• **Metin alıntısı**:

━━━━━━━━━━━━━━━━

Abaküs Yazılım
1. Hukuk Dairesi
Esas No: 2020/1030
Karar No: 2021/2376
Karar Tarihi: 19.04.2021

Yargıtay 1. Hukuk Dairesi 2020/1030 Esas 2021/2376 Karar Sayılı İlamı

1. Hukuk Dairesi         2020/1030 E.  ,  2021/2376 K.

    "İçtihat Metni"

    MAHKEMESİ : ...BÖLGE ADLİYE MAHKEMESİ 1. HUKUK DAİRESİ
    DAVA TÜRÜ : TAPU İPTALİ VE TESCİL

    Taraflar arasında görülen tapu iptal ve tescil davasında, ilk derece mahkemesince, davanın kabulüne ilişkin verilen kararın davalı ... vekili tarafından istinafı üzerine ... Bölge Adliyesi 1. Hukuk Dairesi tarafından davalı ... vekilinin istinaf başvurusunun, 6100 Sayılı HMK"nın 353/1-b-2 maddesi uyarınca kabulü ile Tarsus 4. Asliye Hukuk Mahkemesi"nin 02/04/2019 tarih ve 2017/147 Esas, 2019/111 Karar sayılı kararının kaldırılmasına, yerine davalı ... yönünden açılan davanın esastan reddine, davalı ... ve ... yönünden açılan davanın pasif husumet yokluğu nedeniyle reddine dair verilen karar. davacı vekili tarafından süresinde temyiz edilmiş olmakla; Tetkik Hakimi ..."ın düzenlemiş olduğu rapor okundu; gereği görüşülüp düşünüldü;

    -KARAR-

    Dava, inançlı işlem hukuksal nedenine dayalı tapu iptal ve tescil isteğine ilişkindir.

━━━━━━━━━━━━━━━━

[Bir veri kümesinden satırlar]
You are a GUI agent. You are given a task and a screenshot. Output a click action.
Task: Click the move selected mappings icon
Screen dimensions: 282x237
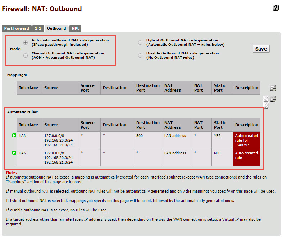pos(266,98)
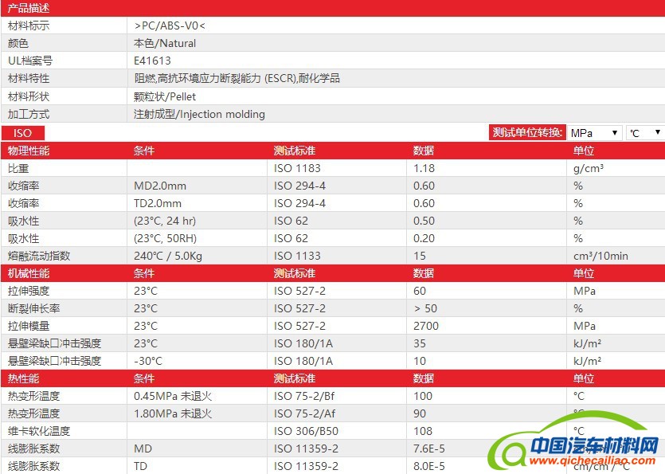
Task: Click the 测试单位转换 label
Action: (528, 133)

━━━━━━━━━━━━━━━━

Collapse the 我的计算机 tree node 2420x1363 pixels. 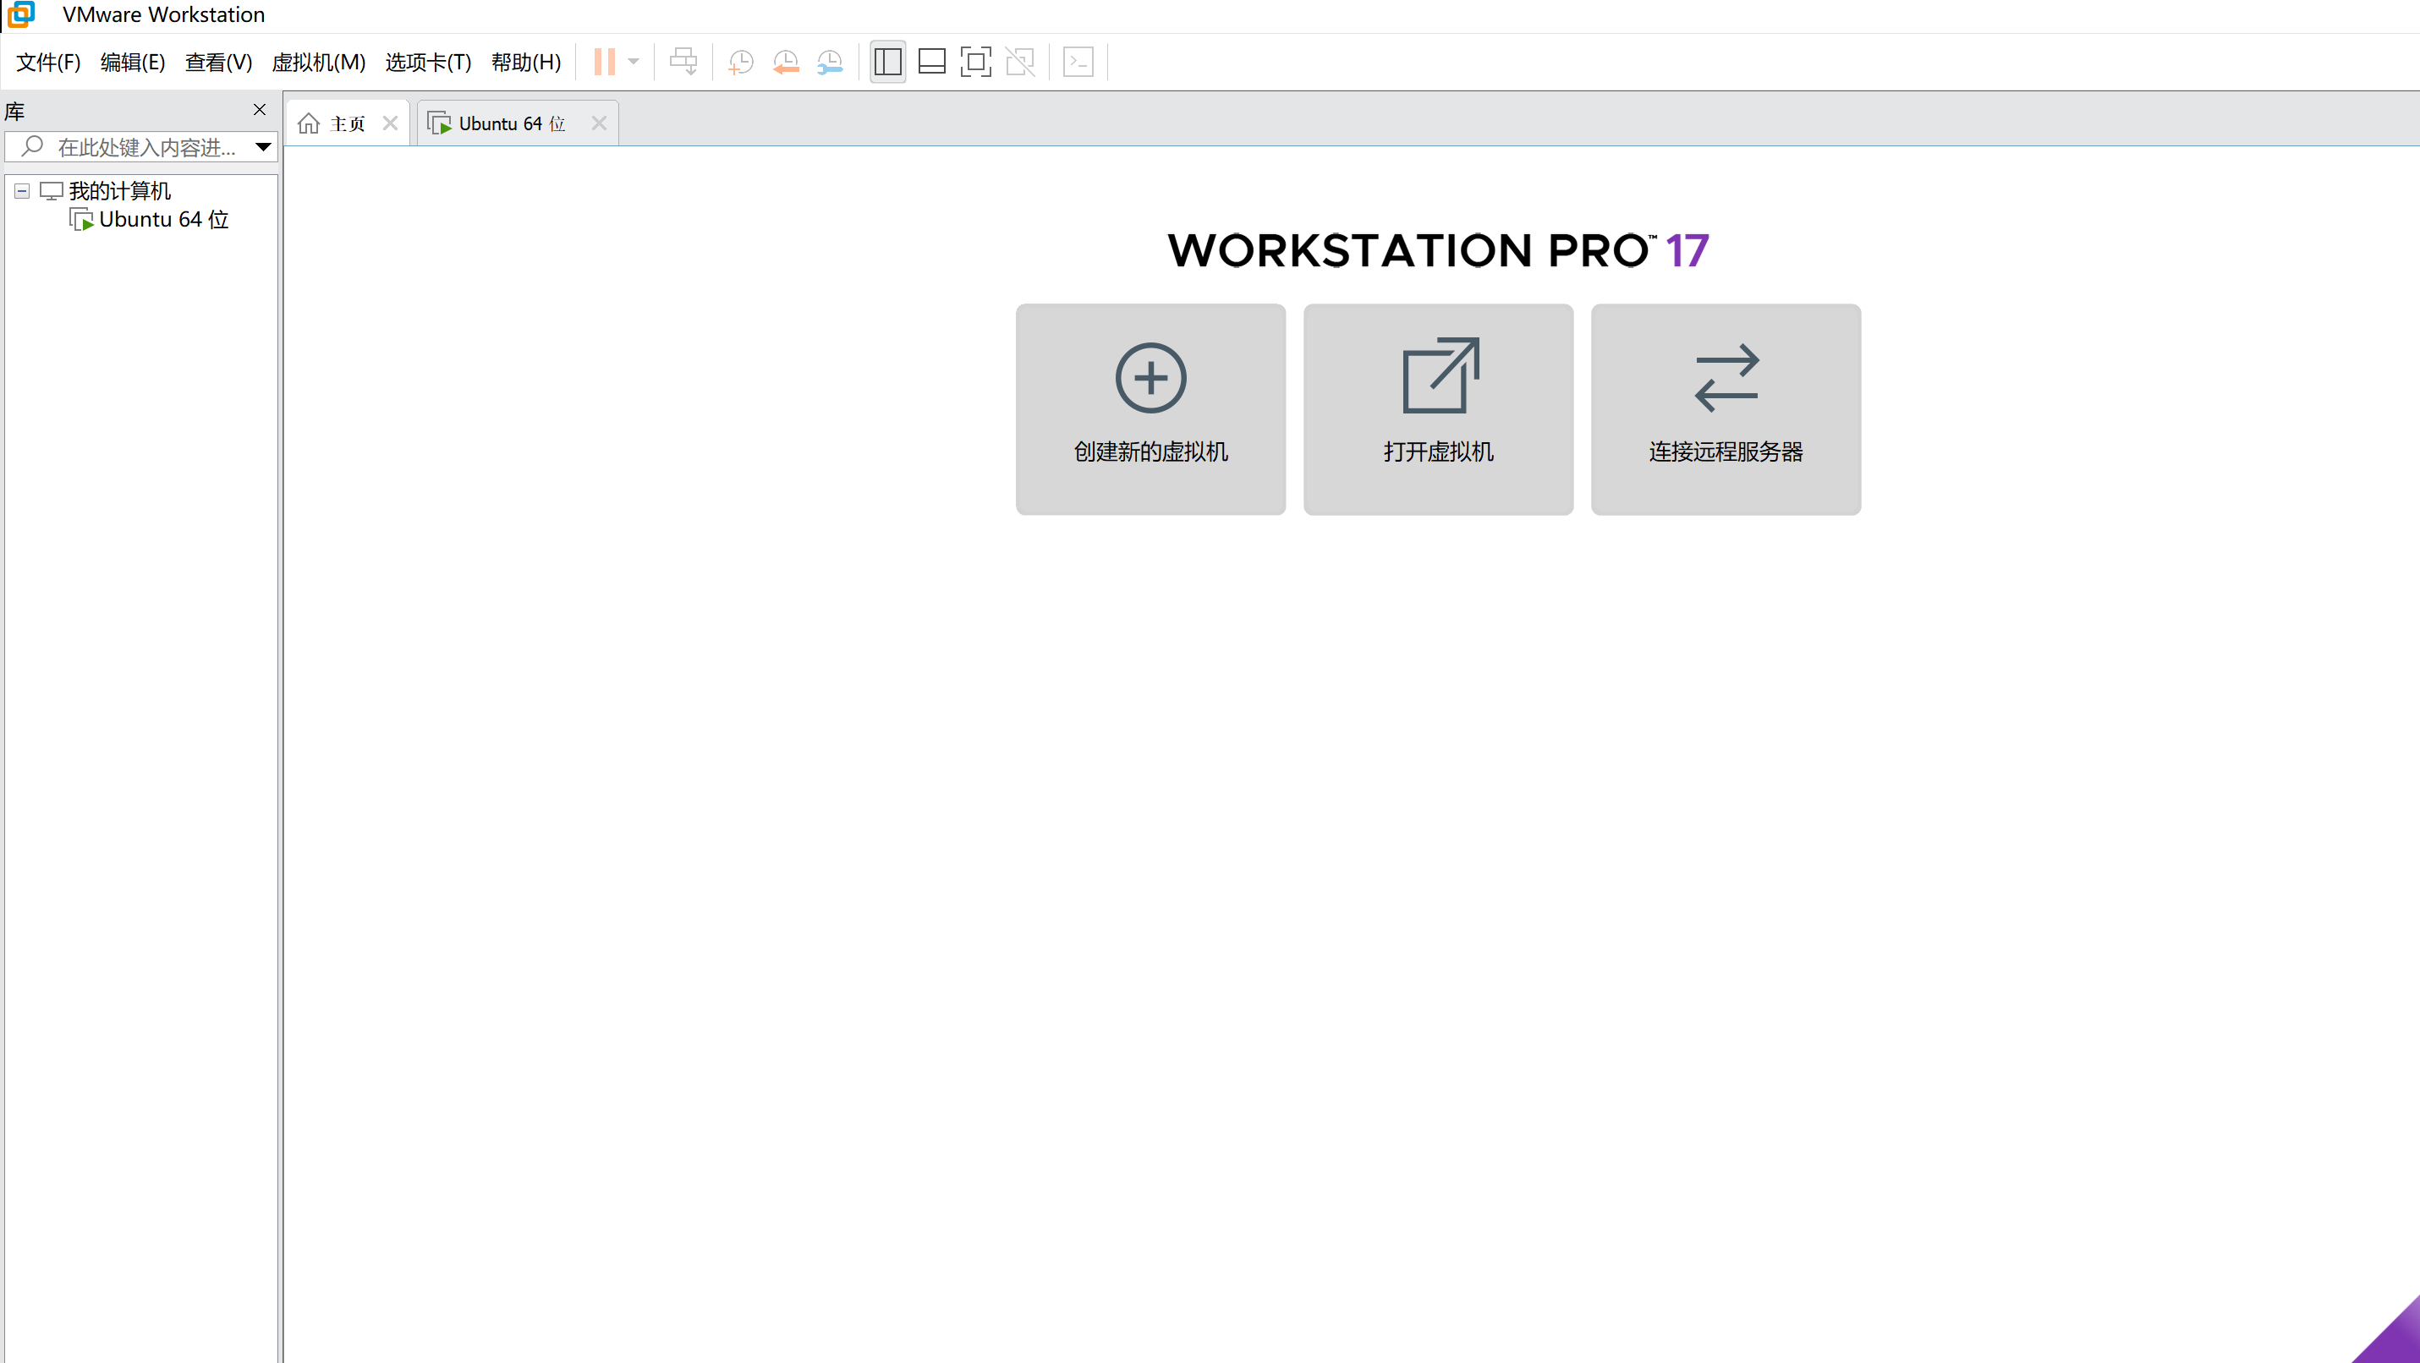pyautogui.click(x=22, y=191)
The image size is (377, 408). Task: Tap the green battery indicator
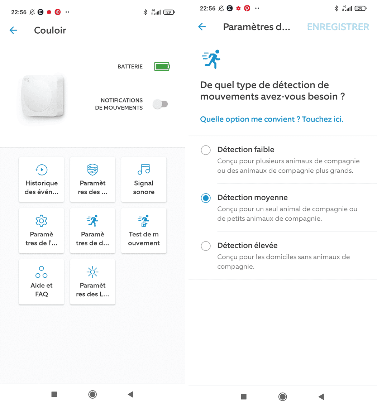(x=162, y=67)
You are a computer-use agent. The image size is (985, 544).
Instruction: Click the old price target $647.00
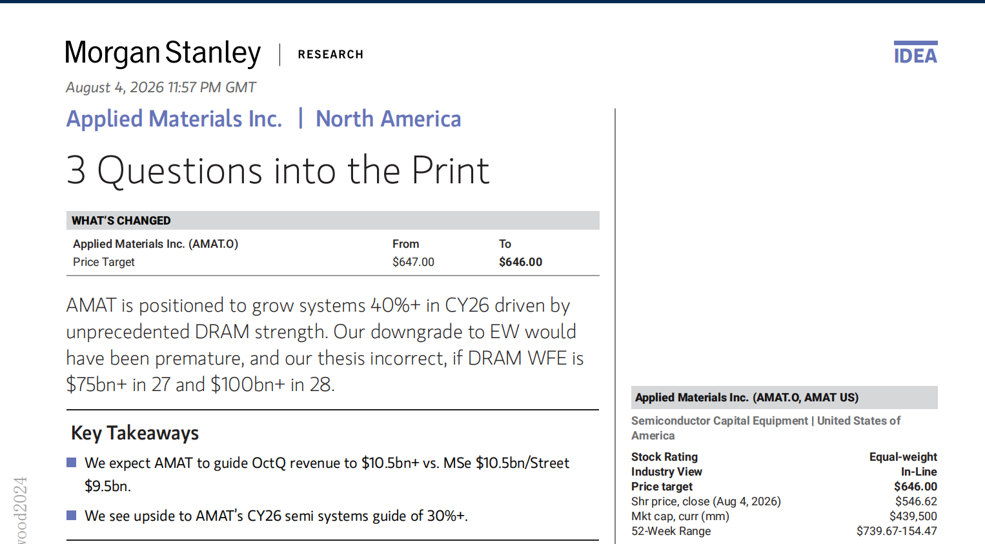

━━━━━━━━━━━━━━━━

• **Görevleriniz**:
1 – Karar metnine göre aşağıdaki soruları yanıtlayın.
(a) Karar tarihi nedir?
(b) Dava türü nedir?
(c) Dava hangi hukuksal nedene dayanmaktadır?
2 – Karar metninde "Abaküs Yazılım" ifadesinden "E.  ,  2021/2376 K." ifadesine kadar olan bölümü aynen yazıya geçirin.
3 – Tapu iptali ve tescil davasına ilişkin karar metnini kaldığı yerden sürdürün.

• **Yanıtlar**:
1 –
(a) 19.04.2021
(b) Tapu iptali ve tescil
(c) İnançlı işlem

2 –
Abaküs Yazılım
1. Hukuk Dairesi
Esas No: 2020/1030
Karar No: 2021/2376
Karar Tarihi: 19.04.2021

Yargıtay 1. Hukuk Dairesi 2020/1030 Esas 2021/2376 Karar Sayılı İlamı

1. Hukuk Dairesi         2020/1030 E.  ,  2021/2376 K.

3 –
    Davacı, davalı ... ile dava dışı ... Otobüs İşl. San. Tic. Ltd. Şti"nin ortağı olduklarını, şirket borçları nedeniyle davalı ..."ın kredi çekebilmesi için dava konusu 3358 ada 4 parsel 29 nolu bağımsız bölümü davalı ..."a devrettiğini, davalı ..."ın Şekerbank Tarsus Şubesinden 50.000 TL"lik kredi kullandığını, ancak şirket borçlarının giderek artması nedeniyle sahibi oldukları şirkette sigortalı çalışan davalı ..."ye taşınmazı devrederek onun da kredi kullandığını, kredi ödemelerini davalı ... ile beraber yaptıklarını, davalı ..."ın davalı ..."e Tarsus 1. İcra Dairesi"nin 2015/552 E dosyasındaki borcu nedeni ile davalı ..."nin muvazaalı olarak dava konusu taşınmazı davalı ..."e devrettiğini, son devrin izin ve onayı olmaksızın yapıldığıı, satış bedelinin gerçek bedelden düşük olduğunu ileri sürerek taşınmazın tapusunun iptali ile adına tesciline karar verilmesini istemiştir.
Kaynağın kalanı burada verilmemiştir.